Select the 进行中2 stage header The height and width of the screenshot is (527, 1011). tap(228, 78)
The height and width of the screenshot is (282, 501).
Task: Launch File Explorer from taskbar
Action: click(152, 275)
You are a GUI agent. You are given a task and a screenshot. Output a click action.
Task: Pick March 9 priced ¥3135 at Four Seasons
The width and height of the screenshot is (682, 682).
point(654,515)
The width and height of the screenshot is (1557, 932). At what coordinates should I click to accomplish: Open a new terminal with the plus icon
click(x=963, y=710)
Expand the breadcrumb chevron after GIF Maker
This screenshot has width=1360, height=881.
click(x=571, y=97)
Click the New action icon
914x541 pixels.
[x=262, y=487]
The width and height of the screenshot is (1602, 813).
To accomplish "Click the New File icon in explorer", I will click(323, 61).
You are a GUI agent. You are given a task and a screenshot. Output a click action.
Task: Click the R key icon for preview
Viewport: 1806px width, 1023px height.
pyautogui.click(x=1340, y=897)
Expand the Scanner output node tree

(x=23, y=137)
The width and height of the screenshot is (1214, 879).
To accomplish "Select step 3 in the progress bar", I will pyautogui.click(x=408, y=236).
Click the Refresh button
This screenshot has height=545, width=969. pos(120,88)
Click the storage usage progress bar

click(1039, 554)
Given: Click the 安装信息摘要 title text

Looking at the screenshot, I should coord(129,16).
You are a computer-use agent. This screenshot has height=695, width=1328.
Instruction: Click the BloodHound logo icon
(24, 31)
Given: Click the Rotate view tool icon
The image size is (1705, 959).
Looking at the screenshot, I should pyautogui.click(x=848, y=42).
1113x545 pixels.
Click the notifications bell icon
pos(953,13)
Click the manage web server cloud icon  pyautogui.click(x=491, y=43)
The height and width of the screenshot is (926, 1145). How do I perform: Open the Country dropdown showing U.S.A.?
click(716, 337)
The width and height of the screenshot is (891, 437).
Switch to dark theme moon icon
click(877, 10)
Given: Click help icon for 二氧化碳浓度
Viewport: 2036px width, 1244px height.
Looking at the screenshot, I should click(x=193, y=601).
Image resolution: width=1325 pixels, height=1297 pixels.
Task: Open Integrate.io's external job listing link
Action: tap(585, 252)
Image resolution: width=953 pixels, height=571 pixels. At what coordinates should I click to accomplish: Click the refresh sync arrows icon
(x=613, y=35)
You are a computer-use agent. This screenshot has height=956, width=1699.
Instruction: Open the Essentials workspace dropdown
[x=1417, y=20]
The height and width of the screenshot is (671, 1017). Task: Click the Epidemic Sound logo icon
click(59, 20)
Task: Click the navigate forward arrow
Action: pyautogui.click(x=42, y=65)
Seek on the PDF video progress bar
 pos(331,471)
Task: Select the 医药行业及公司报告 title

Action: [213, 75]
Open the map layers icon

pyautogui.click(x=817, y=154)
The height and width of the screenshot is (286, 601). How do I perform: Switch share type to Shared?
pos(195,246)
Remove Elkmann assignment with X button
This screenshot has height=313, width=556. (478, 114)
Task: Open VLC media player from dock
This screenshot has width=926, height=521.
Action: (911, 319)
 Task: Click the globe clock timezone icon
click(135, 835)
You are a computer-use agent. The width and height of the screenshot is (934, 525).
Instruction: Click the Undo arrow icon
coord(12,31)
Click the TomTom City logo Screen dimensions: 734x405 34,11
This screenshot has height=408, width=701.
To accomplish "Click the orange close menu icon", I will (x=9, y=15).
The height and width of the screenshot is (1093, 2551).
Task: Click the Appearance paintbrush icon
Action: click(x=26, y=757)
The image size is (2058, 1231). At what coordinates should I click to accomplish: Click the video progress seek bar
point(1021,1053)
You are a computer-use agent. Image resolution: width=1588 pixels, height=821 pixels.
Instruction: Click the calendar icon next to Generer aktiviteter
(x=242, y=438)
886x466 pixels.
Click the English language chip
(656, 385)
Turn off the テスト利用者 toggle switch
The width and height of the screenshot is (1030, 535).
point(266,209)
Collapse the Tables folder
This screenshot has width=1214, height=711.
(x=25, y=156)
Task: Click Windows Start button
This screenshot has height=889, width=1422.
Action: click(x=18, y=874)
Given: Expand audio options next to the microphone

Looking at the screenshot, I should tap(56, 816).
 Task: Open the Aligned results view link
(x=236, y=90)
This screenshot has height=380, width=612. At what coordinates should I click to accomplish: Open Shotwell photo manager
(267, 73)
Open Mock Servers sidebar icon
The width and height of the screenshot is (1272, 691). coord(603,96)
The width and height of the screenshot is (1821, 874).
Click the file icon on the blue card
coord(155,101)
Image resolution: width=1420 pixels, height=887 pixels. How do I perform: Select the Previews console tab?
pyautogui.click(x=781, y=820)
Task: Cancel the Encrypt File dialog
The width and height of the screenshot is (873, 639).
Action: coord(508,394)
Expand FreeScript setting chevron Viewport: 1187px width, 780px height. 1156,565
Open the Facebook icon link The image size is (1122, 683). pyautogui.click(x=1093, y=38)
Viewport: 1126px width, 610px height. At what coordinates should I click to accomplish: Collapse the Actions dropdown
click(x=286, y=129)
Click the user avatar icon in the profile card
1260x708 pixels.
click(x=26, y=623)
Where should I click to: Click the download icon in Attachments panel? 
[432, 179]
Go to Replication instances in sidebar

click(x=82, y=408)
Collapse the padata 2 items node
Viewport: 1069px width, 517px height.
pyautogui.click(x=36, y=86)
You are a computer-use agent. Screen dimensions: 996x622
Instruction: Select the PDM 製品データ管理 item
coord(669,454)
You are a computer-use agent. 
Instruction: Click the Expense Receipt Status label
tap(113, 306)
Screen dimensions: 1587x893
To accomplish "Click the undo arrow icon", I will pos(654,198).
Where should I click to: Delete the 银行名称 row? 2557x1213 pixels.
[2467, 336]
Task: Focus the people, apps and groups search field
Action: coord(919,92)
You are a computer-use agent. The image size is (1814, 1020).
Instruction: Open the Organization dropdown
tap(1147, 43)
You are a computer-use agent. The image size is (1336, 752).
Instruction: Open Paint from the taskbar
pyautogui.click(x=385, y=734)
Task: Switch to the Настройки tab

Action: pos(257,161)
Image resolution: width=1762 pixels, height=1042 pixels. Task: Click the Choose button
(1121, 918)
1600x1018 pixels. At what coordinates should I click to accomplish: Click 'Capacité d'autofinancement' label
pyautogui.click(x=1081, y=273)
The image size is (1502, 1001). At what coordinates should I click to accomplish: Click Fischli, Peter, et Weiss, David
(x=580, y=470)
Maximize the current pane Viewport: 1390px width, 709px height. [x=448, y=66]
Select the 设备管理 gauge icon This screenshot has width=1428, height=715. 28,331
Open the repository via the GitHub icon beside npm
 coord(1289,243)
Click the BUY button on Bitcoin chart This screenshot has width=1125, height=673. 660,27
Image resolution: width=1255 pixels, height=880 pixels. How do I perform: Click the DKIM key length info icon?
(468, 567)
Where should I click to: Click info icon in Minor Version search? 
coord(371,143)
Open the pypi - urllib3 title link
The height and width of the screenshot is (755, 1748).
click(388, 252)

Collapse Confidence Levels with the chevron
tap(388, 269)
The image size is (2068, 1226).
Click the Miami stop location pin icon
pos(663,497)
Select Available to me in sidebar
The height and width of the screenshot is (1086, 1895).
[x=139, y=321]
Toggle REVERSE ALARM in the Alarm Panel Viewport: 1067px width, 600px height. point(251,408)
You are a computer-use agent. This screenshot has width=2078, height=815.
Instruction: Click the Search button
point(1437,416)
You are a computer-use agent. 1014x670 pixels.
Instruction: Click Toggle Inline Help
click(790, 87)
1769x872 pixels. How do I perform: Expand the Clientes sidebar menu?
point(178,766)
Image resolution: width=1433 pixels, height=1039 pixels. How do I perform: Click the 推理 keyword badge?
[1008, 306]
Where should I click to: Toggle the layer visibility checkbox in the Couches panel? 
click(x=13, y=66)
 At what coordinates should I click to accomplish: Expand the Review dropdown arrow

* [What you will do] Find the line with "The image size is (1705, 959)." in the entries above. Retype it and each line after it, exactly, through the line with "The width and height of the screenshot is (891, 437).", and stop there.

* [Expected answer]
The image size is (1705, 959).
Looking at the screenshot, I should pyautogui.click(x=848, y=42).
1113x545 pixels.
Click the notifications bell icon
pos(953,13)
Click the manage web server cloud icon  pyautogui.click(x=491, y=43)
The height and width of the screenshot is (926, 1145). How do I perform: Open the Country dropdown showing U.S.A.?
click(716, 337)
The width and height of the screenshot is (891, 437).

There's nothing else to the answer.